Feature 1, overall load and shape of the track, exhibits the maximum amount of variation, and thus is most important in distinguishing and classifying footprints. Tracks attributed to quadrupedal dinosaurs, ornithopods, nonavian theropods, fossil birds, and extant birds are clearly differentiated in average values, and the total spread of their values (ranges) is staggered relative to each other (Fig. 2A1), meaning they map to distinct regions of trait space. Interestingly, tracks attributed to ornithopods and nonavian theropods are closer to each other in this feature than nonavian theropods are to their evolutionary descendants, fossil, and extant birds. The taxonomic groups are less consistently distinguished from each other for the other seven features, although individual traits are often useful in discriminating between certain of the groups—for instance, quadrupedal dinosaurs are highly different from ornithopods and theropods in Feature 3, digit attachment (Fig. 2A3).
To encapsulate and visualize the range of variation among trackmaker groups, and to aid identification of problematic tracks, we distilled information from all eight features into a single two-dimensional β-VAE morphospace map, using t-distributed stochastic neighbor embedding (t-SNE) (Fig. 3). This plot shows broad overlap in places between nonavian theropods and ornithopods, but generally ornithopods have more negative values and nonavian theropods more positive values on the Y axis (second t-SNE component), which helps to distinguish end-members of each group. Quadrupedal dinosaurs form their own cluster at the upper left, and interestingly there are two distinct clusters that both mix modern and extinct birds. Some, but not all, problematic Middle Jurassic tracks cluster more tightly with theropods than ornithopods, and nearly all problematic bird-like tracks group more closely with birds than nonavian theropods.

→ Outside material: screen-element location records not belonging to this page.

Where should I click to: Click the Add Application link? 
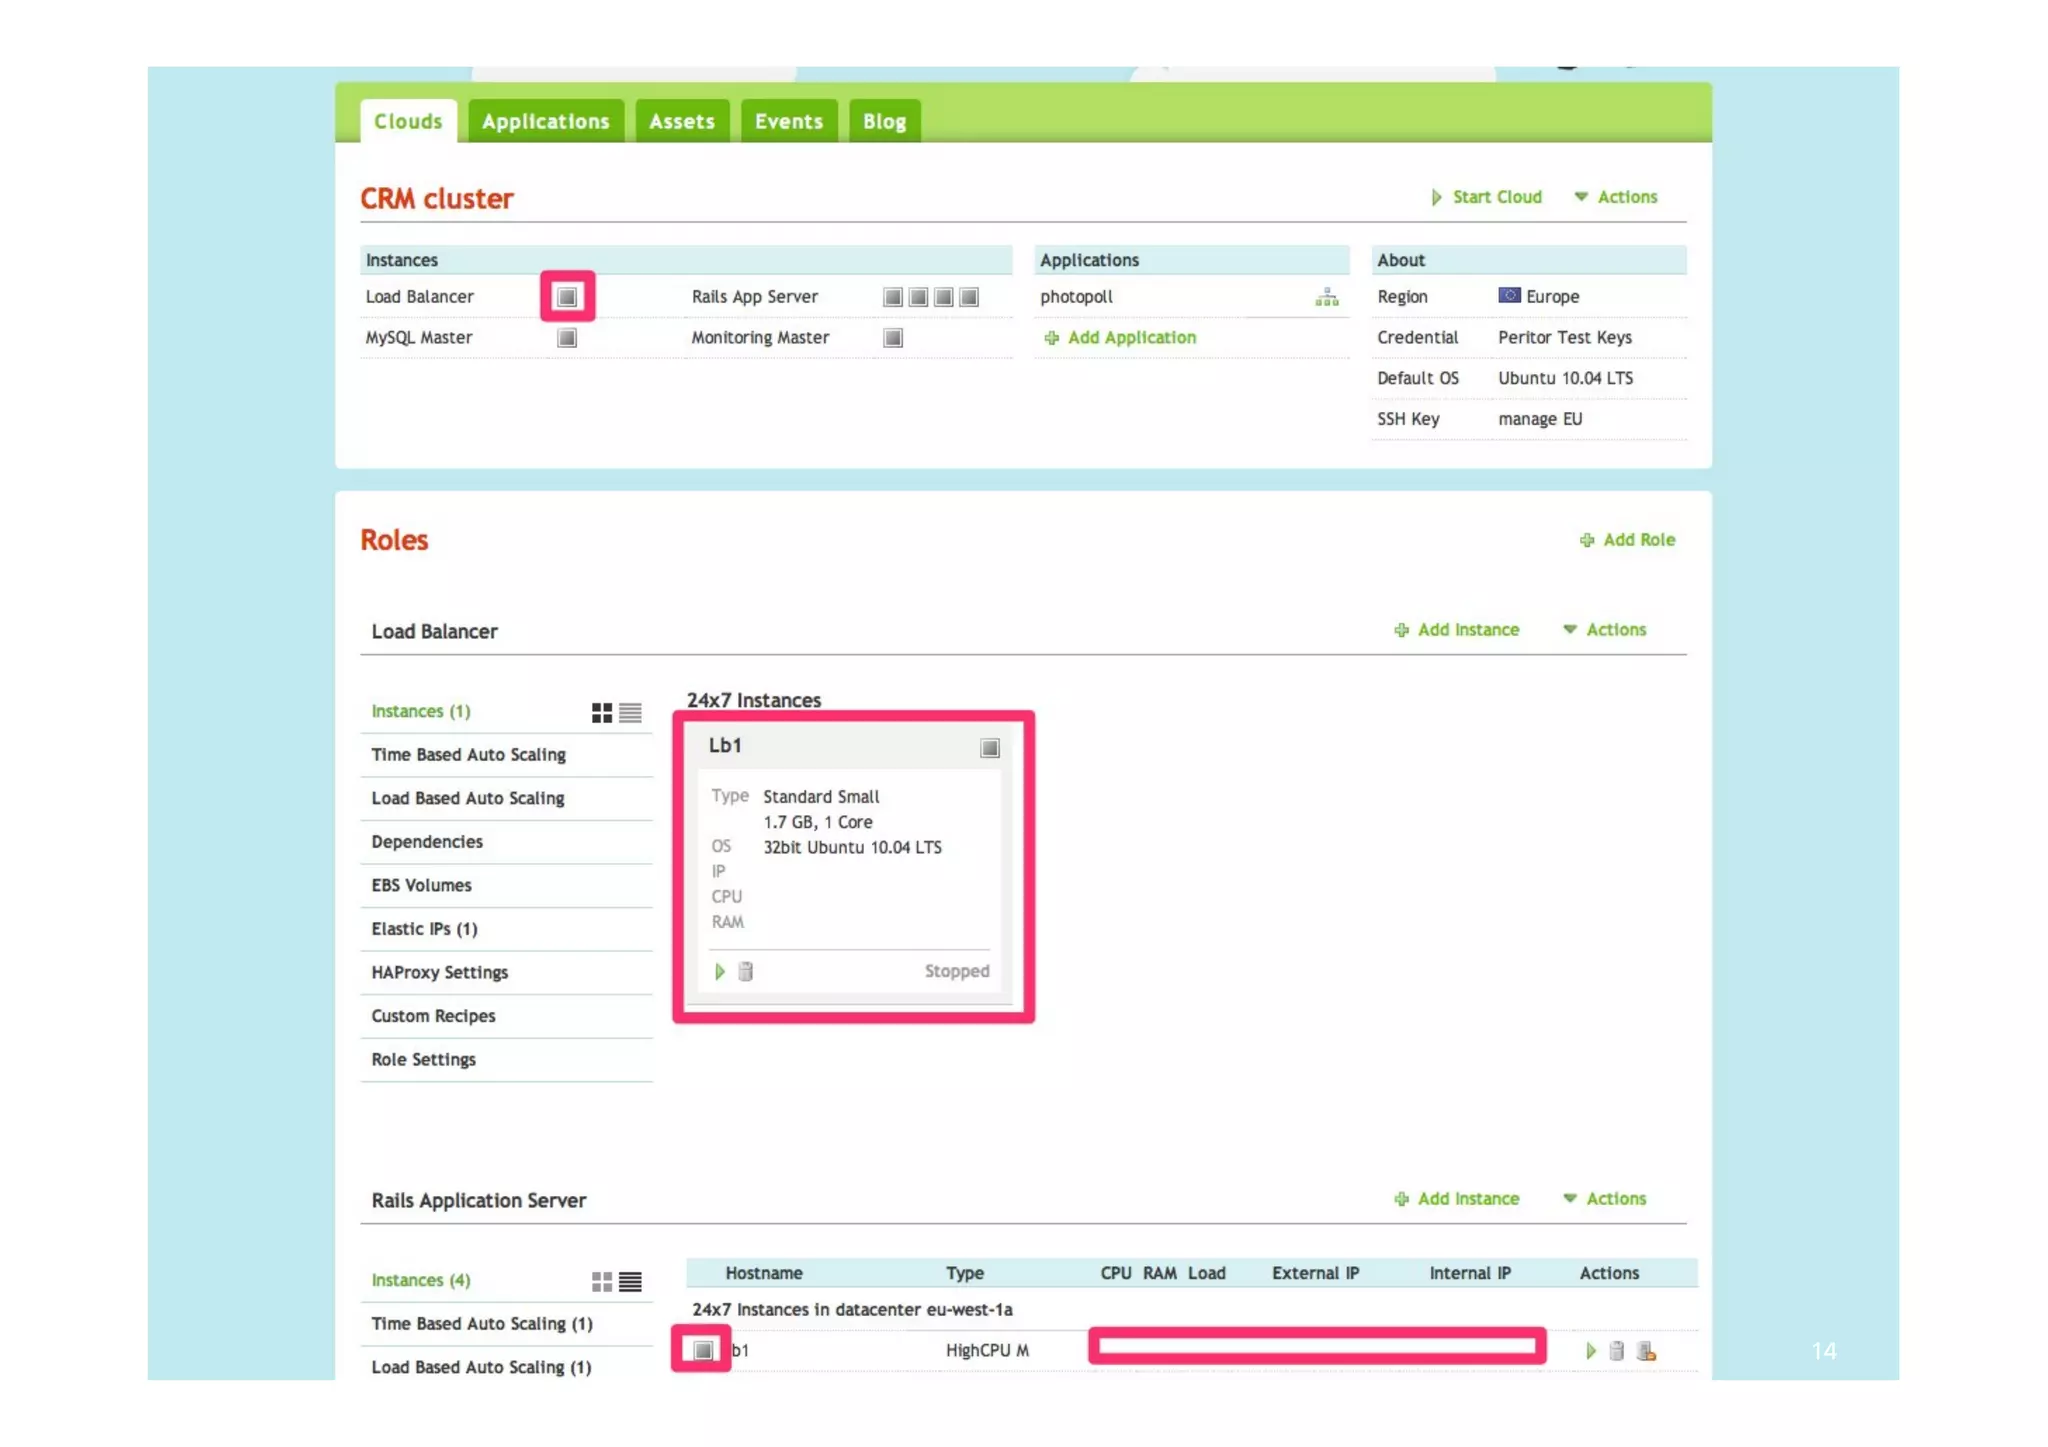[x=1120, y=338]
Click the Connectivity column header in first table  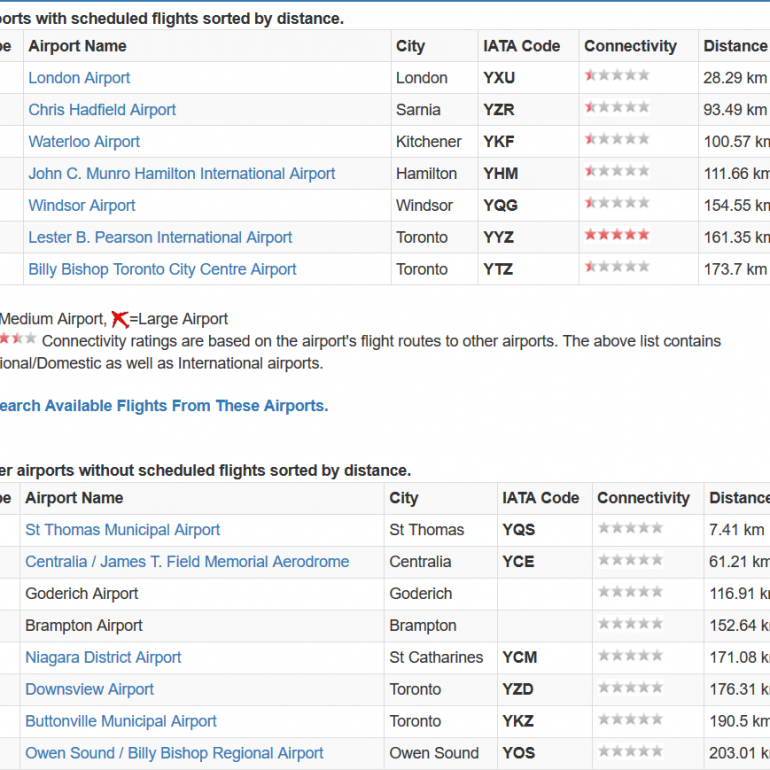(x=630, y=46)
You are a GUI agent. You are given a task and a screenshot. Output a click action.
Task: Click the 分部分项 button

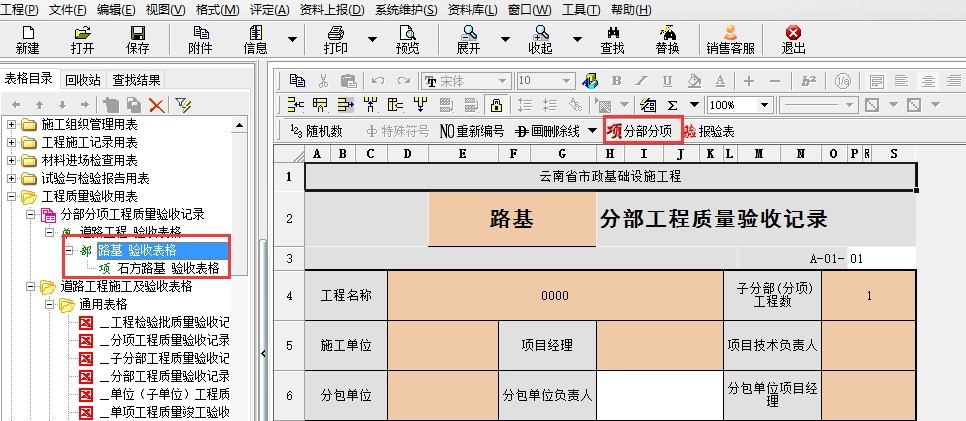pos(643,130)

β-VAE morphospace showing the overall spread of variation in the footprints in our database, each assigned to a group a posteriori after the neural network analysis based on expert identification in the literature. The t-SNE algorithm was used to condense the eight-dimensional space (for the eight key footprint features) to a 2D map. Positions of problematic Brothers’ Point (theropod-or-ornithopod) and bird-like tracks are indicated, showing which definitively identified tracks they most closely correspond to. Examples of individual footprints belonging to groups are shown as silhouettes, color-coded to group identity.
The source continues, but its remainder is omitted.